** Start of GIVEN RECORDS **
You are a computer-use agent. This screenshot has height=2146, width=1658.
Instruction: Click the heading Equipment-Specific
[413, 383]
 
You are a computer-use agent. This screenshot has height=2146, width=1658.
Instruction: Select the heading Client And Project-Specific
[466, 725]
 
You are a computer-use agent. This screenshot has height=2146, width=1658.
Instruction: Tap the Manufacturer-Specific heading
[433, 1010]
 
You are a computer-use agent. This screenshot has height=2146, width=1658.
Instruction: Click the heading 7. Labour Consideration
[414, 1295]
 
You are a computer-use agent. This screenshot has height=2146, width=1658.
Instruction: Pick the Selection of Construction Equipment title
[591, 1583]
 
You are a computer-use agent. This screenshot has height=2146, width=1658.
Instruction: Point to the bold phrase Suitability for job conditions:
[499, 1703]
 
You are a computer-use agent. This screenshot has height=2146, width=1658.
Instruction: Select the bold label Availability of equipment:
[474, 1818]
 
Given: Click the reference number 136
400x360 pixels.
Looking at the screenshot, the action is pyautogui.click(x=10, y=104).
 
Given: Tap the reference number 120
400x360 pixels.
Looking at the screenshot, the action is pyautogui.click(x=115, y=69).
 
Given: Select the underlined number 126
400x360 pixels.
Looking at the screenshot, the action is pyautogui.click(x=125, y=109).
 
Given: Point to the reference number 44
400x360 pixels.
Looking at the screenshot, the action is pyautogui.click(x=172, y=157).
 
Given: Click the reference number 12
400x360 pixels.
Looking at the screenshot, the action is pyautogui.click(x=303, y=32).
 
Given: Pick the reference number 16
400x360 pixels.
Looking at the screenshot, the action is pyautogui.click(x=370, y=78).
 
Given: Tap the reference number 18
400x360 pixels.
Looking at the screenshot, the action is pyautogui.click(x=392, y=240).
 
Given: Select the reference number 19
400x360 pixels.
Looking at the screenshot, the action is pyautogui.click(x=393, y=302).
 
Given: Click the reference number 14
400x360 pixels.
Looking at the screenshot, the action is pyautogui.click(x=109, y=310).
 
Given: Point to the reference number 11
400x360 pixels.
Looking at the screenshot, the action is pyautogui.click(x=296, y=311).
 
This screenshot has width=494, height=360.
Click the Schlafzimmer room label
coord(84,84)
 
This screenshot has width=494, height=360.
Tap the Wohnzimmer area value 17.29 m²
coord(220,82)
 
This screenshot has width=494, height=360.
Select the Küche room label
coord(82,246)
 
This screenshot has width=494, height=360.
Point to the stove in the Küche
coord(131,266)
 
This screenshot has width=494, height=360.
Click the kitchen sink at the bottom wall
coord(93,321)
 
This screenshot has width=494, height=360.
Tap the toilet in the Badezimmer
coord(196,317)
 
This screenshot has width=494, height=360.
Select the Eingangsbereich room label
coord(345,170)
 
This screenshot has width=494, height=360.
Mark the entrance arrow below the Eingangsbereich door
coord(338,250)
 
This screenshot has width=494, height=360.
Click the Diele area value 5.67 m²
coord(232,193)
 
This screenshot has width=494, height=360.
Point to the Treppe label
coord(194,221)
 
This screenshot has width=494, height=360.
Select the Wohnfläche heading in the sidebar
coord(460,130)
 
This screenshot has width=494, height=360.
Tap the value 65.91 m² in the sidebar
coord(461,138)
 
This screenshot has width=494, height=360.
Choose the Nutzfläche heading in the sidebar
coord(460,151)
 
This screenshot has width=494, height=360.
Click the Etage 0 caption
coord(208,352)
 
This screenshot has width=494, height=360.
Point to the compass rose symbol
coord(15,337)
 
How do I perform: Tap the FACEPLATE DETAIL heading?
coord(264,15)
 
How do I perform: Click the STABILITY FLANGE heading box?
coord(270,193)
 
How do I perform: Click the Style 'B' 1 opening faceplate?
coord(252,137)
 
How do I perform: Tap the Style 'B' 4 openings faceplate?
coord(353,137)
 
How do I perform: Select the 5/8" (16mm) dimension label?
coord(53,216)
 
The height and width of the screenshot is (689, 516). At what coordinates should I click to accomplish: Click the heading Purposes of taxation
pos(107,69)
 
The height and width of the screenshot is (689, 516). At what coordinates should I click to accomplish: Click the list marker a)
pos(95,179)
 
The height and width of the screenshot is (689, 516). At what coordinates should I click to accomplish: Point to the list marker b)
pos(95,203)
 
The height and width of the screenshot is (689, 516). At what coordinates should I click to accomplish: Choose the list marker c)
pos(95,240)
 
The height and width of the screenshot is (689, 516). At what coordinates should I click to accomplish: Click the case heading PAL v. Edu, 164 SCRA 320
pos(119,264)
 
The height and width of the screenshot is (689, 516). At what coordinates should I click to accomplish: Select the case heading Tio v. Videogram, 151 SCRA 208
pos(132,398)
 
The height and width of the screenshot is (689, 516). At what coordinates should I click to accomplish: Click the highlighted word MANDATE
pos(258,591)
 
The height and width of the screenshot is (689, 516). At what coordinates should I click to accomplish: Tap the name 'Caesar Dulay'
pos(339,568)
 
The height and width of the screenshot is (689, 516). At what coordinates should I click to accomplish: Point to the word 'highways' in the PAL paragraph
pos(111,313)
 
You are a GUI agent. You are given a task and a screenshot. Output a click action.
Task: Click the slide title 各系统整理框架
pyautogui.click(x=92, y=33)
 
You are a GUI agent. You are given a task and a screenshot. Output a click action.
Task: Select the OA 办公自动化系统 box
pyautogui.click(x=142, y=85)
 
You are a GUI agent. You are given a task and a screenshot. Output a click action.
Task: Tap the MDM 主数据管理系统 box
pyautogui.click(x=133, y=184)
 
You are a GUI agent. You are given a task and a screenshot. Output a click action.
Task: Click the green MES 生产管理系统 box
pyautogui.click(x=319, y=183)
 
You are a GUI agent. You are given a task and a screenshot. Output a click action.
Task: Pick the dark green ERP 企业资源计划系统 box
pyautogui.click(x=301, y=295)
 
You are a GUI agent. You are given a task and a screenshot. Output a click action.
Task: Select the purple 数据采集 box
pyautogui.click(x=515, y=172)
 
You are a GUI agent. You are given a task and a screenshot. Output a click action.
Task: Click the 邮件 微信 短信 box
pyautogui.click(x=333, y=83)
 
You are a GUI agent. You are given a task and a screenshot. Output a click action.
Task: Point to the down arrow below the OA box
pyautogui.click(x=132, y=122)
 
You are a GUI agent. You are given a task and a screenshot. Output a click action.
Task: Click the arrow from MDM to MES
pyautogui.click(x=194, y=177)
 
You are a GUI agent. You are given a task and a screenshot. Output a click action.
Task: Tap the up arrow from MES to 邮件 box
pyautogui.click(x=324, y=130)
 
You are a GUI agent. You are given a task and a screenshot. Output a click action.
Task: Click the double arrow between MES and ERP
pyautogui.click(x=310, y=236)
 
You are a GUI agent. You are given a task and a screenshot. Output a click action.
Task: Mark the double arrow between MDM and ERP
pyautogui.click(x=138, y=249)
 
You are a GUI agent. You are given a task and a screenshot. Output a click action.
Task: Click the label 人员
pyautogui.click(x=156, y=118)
** End of GIVEN RECORDS **
THE REQUEST
Update the listing by changing every "reference number" to "citation number", keeping everything else the same.

RESPONSE
You are a computer-use agent. This screenshot has height=2146, width=1658.
Instruction: Click the heading Equipment-Specific
[413, 383]
 
You are a computer-use agent. This screenshot has height=2146, width=1658.
Instruction: Select the heading Client And Project-Specific
[466, 725]
 
You are a computer-use agent. This screenshot has height=2146, width=1658.
Instruction: Tap the Manufacturer-Specific heading
[433, 1010]
 
You are a computer-use agent. This screenshot has height=2146, width=1658.
Instruction: Click the heading 7. Labour Consideration
[414, 1295]
 
You are a computer-use agent. This screenshot has height=2146, width=1658.
Instruction: Pick the Selection of Construction Equipment title
[591, 1583]
 
You are a computer-use agent. This screenshot has height=2146, width=1658.
Instruction: Point to the bold phrase Suitability for job conditions:
[499, 1703]
 
You are a computer-use agent. This screenshot has height=2146, width=1658.
Instruction: Select the bold label Availability of equipment:
[474, 1818]
 
Given: Click the citation number 136
400x360 pixels.
Looking at the screenshot, the action is pyautogui.click(x=10, y=104).
 
Given: Tap the citation number 120
400x360 pixels.
Looking at the screenshot, the action is pyautogui.click(x=115, y=69).
 
Given: Select the underlined number 126
400x360 pixels.
Looking at the screenshot, the action is pyautogui.click(x=125, y=109).
 
Given: Point to the citation number 44
400x360 pixels.
Looking at the screenshot, the action is pyautogui.click(x=172, y=157).
 
Given: Click the citation number 12
400x360 pixels.
Looking at the screenshot, the action is pyautogui.click(x=303, y=32).
 
Given: Pick the citation number 16
400x360 pixels.
Looking at the screenshot, the action is pyautogui.click(x=370, y=78).
 
Given: Tap the citation number 18
400x360 pixels.
Looking at the screenshot, the action is pyautogui.click(x=392, y=240).
 
Given: Select the citation number 19
400x360 pixels.
Looking at the screenshot, the action is pyautogui.click(x=393, y=302).
 
Given: Click the citation number 14
400x360 pixels.
Looking at the screenshot, the action is pyautogui.click(x=109, y=310).
 
Given: Point to the citation number 11
400x360 pixels.
Looking at the screenshot, the action is pyautogui.click(x=296, y=311).
 
This screenshot has width=494, height=360.
Click the Schlafzimmer room label
coord(84,84)
 
This screenshot has width=494, height=360.
Tap the Wohnzimmer area value 17.29 m²
coord(220,82)
 
This screenshot has width=494, height=360.
Select the Küche room label
coord(82,246)
 
This screenshot has width=494, height=360.
Point to the stove in the Küche
coord(131,266)
 
This screenshot has width=494, height=360.
Click the kitchen sink at the bottom wall
coord(93,321)
 
This screenshot has width=494, height=360.
Tap the toilet in the Badezimmer
coord(196,317)
 
This screenshot has width=494, height=360.
Select the Eingangsbereich room label
coord(345,170)
 
This screenshot has width=494, height=360.
Mark the entrance arrow below the Eingangsbereich door
coord(338,250)
 
This screenshot has width=494, height=360.
Click the Diele area value 5.67 m²
coord(232,193)
 
This screenshot has width=494, height=360.
Point to the Treppe label
coord(194,221)
 
This screenshot has width=494, height=360.
Select the Wohnfläche heading in the sidebar
coord(460,130)
 
This screenshot has width=494, height=360.
Tap the value 65.91 m² in the sidebar
coord(461,138)
 
This screenshot has width=494, height=360.
Choose the Nutzfläche heading in the sidebar
coord(460,151)
 
This screenshot has width=494, height=360.
Click the Etage 0 caption
coord(208,352)
 
This screenshot has width=494, height=360.
Point to the compass rose symbol
coord(15,337)
 
How do I perform: Tap the FACEPLATE DETAIL heading?
coord(264,15)
 
How do I perform: Click the STABILITY FLANGE heading box?
coord(270,193)
 
How do I perform: Click the Style 'B' 1 opening faceplate?
coord(252,137)
 
How do I perform: Tap the Style 'B' 4 openings faceplate?
coord(353,137)
 
How do I perform: Select the 5/8" (16mm) dimension label?
coord(53,216)
 
The height and width of the screenshot is (689, 516). At what coordinates should I click to accomplish: Click the heading Purposes of taxation
pos(107,69)
 
The height and width of the screenshot is (689, 516). At what coordinates should I click to accomplish: Click the list marker a)
pos(95,179)
 
The height and width of the screenshot is (689, 516). At what coordinates should I click to accomplish: Point to the list marker b)
pos(95,203)
 
The height and width of the screenshot is (689, 516). At what coordinates should I click to accomplish: Choose the list marker c)
pos(95,240)
 
The height and width of the screenshot is (689, 516). At what coordinates should I click to accomplish: Click the case heading PAL v. Edu, 164 SCRA 320
pos(119,264)
 
The height and width of the screenshot is (689, 516). At what coordinates should I click to accomplish: Select the case heading Tio v. Videogram, 151 SCRA 208
pos(132,398)
 
The height and width of the screenshot is (689, 516). At what coordinates should I click to accomplish: Click the highlighted word MANDATE
pos(258,591)
 
The height and width of the screenshot is (689, 516). At what coordinates should I click to accomplish: Tap the name 'Caesar Dulay'
pos(339,568)
 
The height and width of the screenshot is (689, 516). At what coordinates should I click to accomplish: Point to the word 'highways' in the PAL paragraph
pos(111,313)
 
You are a GUI agent. You are given a task and a screenshot. Output a click action.
Task: Click the slide title 各系统整理框架
pyautogui.click(x=92, y=33)
 
You are a GUI agent. You are given a task and a screenshot. Output a click action.
Task: Select the OA 办公自动化系统 box
pyautogui.click(x=142, y=85)
 
You are a GUI agent. You are given a task and a screenshot. Output a click action.
Task: Tap the MDM 主数据管理系统 box
pyautogui.click(x=133, y=184)
 
You are a GUI agent. You are given a task and a screenshot. Output a click action.
Task: Click the green MES 生产管理系统 box
pyautogui.click(x=319, y=183)
 
You are a GUI agent. You are given a task and a screenshot. Output a click action.
Task: Pick the dark green ERP 企业资源计划系统 box
pyautogui.click(x=301, y=295)
 
You are a GUI agent. You are given a task and a screenshot. Output a click action.
Task: Select the purple 数据采集 box
pyautogui.click(x=515, y=172)
 
You are a GUI agent. You are given a task and a screenshot. Output a click action.
Task: Click the 邮件 微信 短信 box
pyautogui.click(x=333, y=83)
 
You are a GUI agent. You are given a task and a screenshot. Output a click action.
Task: Point to the down arrow below the OA box
pyautogui.click(x=132, y=122)
 
You are a GUI agent. You are given a task and a screenshot. Output a click action.
Task: Click the arrow from MDM to MES
pyautogui.click(x=194, y=177)
 
You are a GUI agent. You are given a task and a screenshot. Output a click action.
Task: Tap the up arrow from MES to 邮件 box
pyautogui.click(x=324, y=130)
 
You are a GUI agent. You are given a task and a screenshot. Output a click action.
Task: Click the double arrow between MES and ERP
pyautogui.click(x=310, y=236)
 
You are a GUI agent. You are given a task and a screenshot. Output a click action.
Task: Mark the double arrow between MDM and ERP
pyautogui.click(x=138, y=249)
 
You are a GUI agent. You are given a task and a screenshot. Output a click action.
Task: Click the label 人员
pyautogui.click(x=156, y=118)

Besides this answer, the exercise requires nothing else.